I have a StatefulSet, Service with NEG, and Ingress set up on Google Cloud Kubernetes Engine cluster.
Every workload and network object is ready and healthy. Ingress is created and NEG status is updated for all the services. VPC-native (Alias-IP) and HTTP Load Balancer options are enabled for the cluster.
But when I try to access my application using a path specified in my Ingress I always get 502 (Bad Gateway) error.
Here is my configuration (names are redacted including image name):
apiVersion: v1
kind: Service
metadata:
annotations:
cloud.google.com/neg: '{"ingress": true}'
labels:
app: myapp
name: myapp
spec:
ports:
- port: 80
protocol: TCP
targetPort: tcp
selector:
app: myapp
---
apiVersion: apps/v1
kind: StatefulSet
metadata:
labels:
app: myapp
name: myapp
spec:
replicas: 1
selector:
matchLabels:
app: myapp
serviceName: myapp
template:
metadata:
labels:
app: myapp
spec:
containers:
- name: myapp
livenessProbe:
httpGet:
path: /
port: tcp
scheme: HTTP
initialDelaySeconds: 60
image: myapp:8bebbaf
ports:
- containerPort: 1880
name: tcp
protocol: TCP
readinessProbe:
failureThreshold: 1
httpGet:
path: /
port: tcp
scheme: HTTP
volumeMounts:
- mountPath: /data
name: data
securityContext:
fsGroup: 1000
terminationGracePeriodSeconds: 10
volumeClaimTemplates:
- metadata:
labels:
app: myapp
name: data
spec:
accessModes:
- ReadWriteOnce
resources:
requests:
storage: 1Gi
---
apiVersion: networking.k8s.io/v1beta1
kind: Ingress
metadata:
name: myapp-ingress
spec:
rules:
- http:
paths:
- path: /workflow
backend:
serviceName: myapp
servicePort: 80
What's wrong with it and how can I fix it?

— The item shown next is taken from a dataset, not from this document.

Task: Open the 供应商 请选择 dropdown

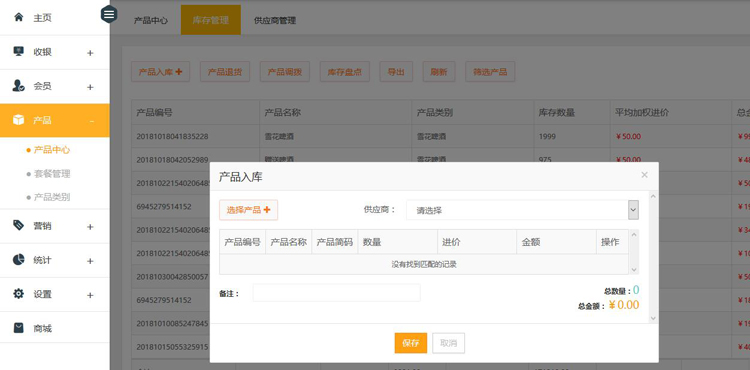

After much digging and tests I finally found what's wrong. Also, it seems like GKE NEG Ingress is not very stable (indeed NEG is in beta) and does not always conform to Kubernetes specs.
There was an issue with GKE Ingress related to named ports in targetPort
field. The fix is implemented and available from 1.16.0-gke.20 cluster version (Release), which as of today (February 2020) is available under Rapid Channel, but I have not tested the fix as I had other issues with an ingress on a version from this channel.
So basically there are 2 options if you experience the same issue:
Specify exact port number and not port name in a targetPort
field in your service. Here is a fixed service config file from my example:
apiVersion: v1
kind: Service
metadata:
annotations:
cloud.google.com/neg: '{"ingress": true}'
labels:
app: myapp
name: myapp
spec:
ports:
- port: 80
protocol: TCP
# !!!
# targetPort: tcp
targetPort: 1088
selector:
app: myapp
Upgrade GKE cluster to 1.16.0-gke.20+ version (haven't tested it myself).